DHCR further requires landlord’s to relocate and compensate tenants who are subject to rent stabilization or rent control. DHCR provides three methods of relocation and compensation in addition to relocation expense stipends.

  1. Relocation to for Equal or Less Rent. The first method is to relocate the tenant to a suitable housing accommodation at the same or lower regulated rent in close proximate area, or in a new residential building constructed on the site, in which the new location will be provided at no additional cost. The landlord is also responsible for the payment of moving expense and to pay a $5,000 stipend. This is often a difficult task to find a relocation location acceptable to the tenant. (See Operational Bulletin 2009-1)
  2. Relocation for Higher Rent. The second method is to relocate the tenant to a suitable housing accommodation with a rent in excess of their current rent. The landlord is also responsible for the payment of moving expenses and the difference between the new rent and the current tenant’s rent for a period of 6 years (72 months). For example, if tenant’s current rent is $1,000 and the relocation rent is $1,100, the landlord must issue the tenant a stipend for $7,200. While this may seem tenable for the landlord, it rarely is this inexpensive. If the tenant has a rent of $1,000 and a suitable accommodation is $4,000 in the area, the landlord would have pay a stipend of $216,000 in addition to finding the relocation. (See Operational Bulletin 2009-1)
  3. Stipend without Relocation. The third and most common method is to pay the tenants a stipend based on a calculation derived by DHCR. The stipend amount is calculated by subtracting the current rent from the reasonably expected alternative rent per room multiplied times 72. The calculation is based on a minimum of three bedrooms. As of 2009, the alternative rent per bedroom was $526. This amount is adjusted each year and is estimated to be $791 currently. Therefore, the calculation with the minimum number of rooms (3) and a tenant paying $1,000 per month in rent is as follows: ((3 Rooms X $791) – $1000) X 72) or $98,845.20. (See Operational Bulletin 2009-1). Here is the 2009 DHCR Stipend Chart for New York City: 

The stipend amount may be adjusted downward if the tenant does not leave on or before the date set forth by DHCR. The stipend will be reduced at a rate of 1/6 per month for each month the tenant remains in possession of the premises. However, if the tenant vacates early they may be eligible for enhanced stipend benefits.

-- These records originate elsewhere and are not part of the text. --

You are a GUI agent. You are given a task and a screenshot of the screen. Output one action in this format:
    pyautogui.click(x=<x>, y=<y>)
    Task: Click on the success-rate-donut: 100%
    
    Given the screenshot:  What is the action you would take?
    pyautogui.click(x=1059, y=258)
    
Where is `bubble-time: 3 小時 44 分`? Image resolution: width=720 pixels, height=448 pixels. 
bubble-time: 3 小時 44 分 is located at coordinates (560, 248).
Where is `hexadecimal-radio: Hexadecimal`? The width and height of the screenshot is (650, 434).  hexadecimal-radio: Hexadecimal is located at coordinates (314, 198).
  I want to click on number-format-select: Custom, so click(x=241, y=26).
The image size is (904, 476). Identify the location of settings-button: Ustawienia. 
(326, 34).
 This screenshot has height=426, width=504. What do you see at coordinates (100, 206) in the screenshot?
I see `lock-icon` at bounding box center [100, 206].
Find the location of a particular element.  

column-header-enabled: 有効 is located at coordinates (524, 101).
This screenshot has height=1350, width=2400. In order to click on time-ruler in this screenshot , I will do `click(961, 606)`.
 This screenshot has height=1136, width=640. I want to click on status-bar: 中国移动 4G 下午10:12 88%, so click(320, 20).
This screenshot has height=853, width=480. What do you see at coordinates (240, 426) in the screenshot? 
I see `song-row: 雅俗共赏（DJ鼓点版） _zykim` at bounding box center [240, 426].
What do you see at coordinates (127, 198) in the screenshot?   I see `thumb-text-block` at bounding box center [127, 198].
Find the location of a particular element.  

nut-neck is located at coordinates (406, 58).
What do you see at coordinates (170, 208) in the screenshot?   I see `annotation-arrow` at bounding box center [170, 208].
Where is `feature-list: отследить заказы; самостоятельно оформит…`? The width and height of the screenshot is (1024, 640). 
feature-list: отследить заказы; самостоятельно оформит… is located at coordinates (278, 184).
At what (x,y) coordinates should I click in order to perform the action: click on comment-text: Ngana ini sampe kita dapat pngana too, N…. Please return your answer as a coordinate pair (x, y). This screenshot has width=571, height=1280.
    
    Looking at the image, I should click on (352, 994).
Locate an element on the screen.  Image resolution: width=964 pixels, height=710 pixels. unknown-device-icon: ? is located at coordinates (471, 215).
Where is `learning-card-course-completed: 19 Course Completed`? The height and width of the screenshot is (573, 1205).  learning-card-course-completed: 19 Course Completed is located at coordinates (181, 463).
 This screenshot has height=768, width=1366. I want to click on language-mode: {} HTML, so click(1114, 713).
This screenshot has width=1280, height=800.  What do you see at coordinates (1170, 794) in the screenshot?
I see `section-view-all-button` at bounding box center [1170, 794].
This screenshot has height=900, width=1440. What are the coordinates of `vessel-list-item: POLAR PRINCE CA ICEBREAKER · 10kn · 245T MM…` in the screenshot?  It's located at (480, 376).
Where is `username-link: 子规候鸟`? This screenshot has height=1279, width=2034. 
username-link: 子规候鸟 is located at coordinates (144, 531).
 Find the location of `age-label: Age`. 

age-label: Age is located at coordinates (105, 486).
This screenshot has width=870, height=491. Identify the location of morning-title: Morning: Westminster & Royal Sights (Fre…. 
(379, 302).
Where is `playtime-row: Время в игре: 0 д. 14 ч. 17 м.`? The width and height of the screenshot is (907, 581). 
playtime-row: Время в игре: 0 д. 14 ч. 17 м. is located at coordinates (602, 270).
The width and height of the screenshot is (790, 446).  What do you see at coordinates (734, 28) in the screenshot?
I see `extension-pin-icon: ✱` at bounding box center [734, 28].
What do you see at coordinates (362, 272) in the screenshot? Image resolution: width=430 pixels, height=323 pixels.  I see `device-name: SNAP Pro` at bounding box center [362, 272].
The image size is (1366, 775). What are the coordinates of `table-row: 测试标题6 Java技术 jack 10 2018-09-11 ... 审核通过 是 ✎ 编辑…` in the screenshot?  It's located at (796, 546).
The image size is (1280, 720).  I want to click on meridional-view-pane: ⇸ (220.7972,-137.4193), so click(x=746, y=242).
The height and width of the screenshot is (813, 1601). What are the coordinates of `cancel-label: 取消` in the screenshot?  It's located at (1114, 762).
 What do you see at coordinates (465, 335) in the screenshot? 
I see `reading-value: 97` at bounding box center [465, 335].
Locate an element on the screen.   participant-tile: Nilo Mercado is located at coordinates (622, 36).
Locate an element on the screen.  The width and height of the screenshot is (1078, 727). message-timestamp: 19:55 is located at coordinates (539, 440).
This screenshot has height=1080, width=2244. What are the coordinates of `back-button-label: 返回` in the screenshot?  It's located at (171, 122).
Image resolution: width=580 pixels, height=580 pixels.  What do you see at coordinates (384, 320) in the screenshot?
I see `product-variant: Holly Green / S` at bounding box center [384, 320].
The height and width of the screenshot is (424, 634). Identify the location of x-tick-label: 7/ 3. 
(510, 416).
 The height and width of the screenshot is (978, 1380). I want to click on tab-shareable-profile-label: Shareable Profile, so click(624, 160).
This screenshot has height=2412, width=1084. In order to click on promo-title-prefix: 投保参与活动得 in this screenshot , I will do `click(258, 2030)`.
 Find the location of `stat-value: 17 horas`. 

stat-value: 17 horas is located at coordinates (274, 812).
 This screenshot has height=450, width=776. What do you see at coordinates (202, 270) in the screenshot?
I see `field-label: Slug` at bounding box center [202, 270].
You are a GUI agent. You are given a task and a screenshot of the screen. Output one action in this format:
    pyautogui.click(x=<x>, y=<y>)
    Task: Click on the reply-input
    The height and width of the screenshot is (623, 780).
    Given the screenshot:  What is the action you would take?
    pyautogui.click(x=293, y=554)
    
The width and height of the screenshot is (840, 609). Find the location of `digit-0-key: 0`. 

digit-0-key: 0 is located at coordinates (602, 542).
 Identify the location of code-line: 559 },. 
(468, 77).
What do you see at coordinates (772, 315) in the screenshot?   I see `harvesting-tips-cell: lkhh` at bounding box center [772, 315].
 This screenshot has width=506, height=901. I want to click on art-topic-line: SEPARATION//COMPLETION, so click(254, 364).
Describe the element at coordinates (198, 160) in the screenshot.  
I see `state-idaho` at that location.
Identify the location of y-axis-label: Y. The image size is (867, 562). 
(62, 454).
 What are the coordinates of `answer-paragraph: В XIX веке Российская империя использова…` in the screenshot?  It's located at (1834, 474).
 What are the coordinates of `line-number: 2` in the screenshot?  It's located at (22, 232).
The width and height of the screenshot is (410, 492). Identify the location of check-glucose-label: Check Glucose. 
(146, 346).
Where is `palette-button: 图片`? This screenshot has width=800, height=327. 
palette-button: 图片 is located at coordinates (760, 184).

c.     Evictions and When the Tenant does not vacate

A DHCR demolition order does not grant the landlord possession of the apartment. Therefore, if the tenant refuses to leave on or before the date set by DHCR, the landlord will need to commence a summary proceeding to remove that tenant. Unlike most summary proceedings, judgment will often be issued on summary judgment rather than trial decision. During the COVID-19 pandemic, landlords need to understand eviction restrictions

d.     Appeals

An aggrieved party, typical the landlord or tenant, may challenge a DHCR order by filing a Petition for Administrative Review (“PAR”) to challenge the order and if that is unsuccessful, they can file an Article 78 proceeding in the New York Supreme Court. Appeals can take years to resolve and therefore should be expected when calculating the time to commence demolition. 

5.     Tenant Buyouts

Landlords who decide to endure the demolition process can also buyout tenants (also known as cash for keys) along the way. Tenants will often engage in these negotiations because they can extract a higher price than the stipends set by DHCR. Why would a landlord pay more to a tenant to surrender instead of wait to pay the stipend amount? Because the tenant can use the DHCR proceeding to hold up the demolition and prolong the landlords holding period. It also brings certainty to the termination of the tenancy. The DHCR demolition application acts as a stick and a carrot for tenant. The stick is that the tenant will be removed from the building at some point within the next several years. The carrot is the buyout amount or stipend they will received when the the tenant vacates. The key to buyouts for landlords is to have the wherewithal to wait out the tenants and demolish the building. If a landlord is unable to wait out the tenants, they will have cave and pay the tenants what they demand, which is often over $1,000,000.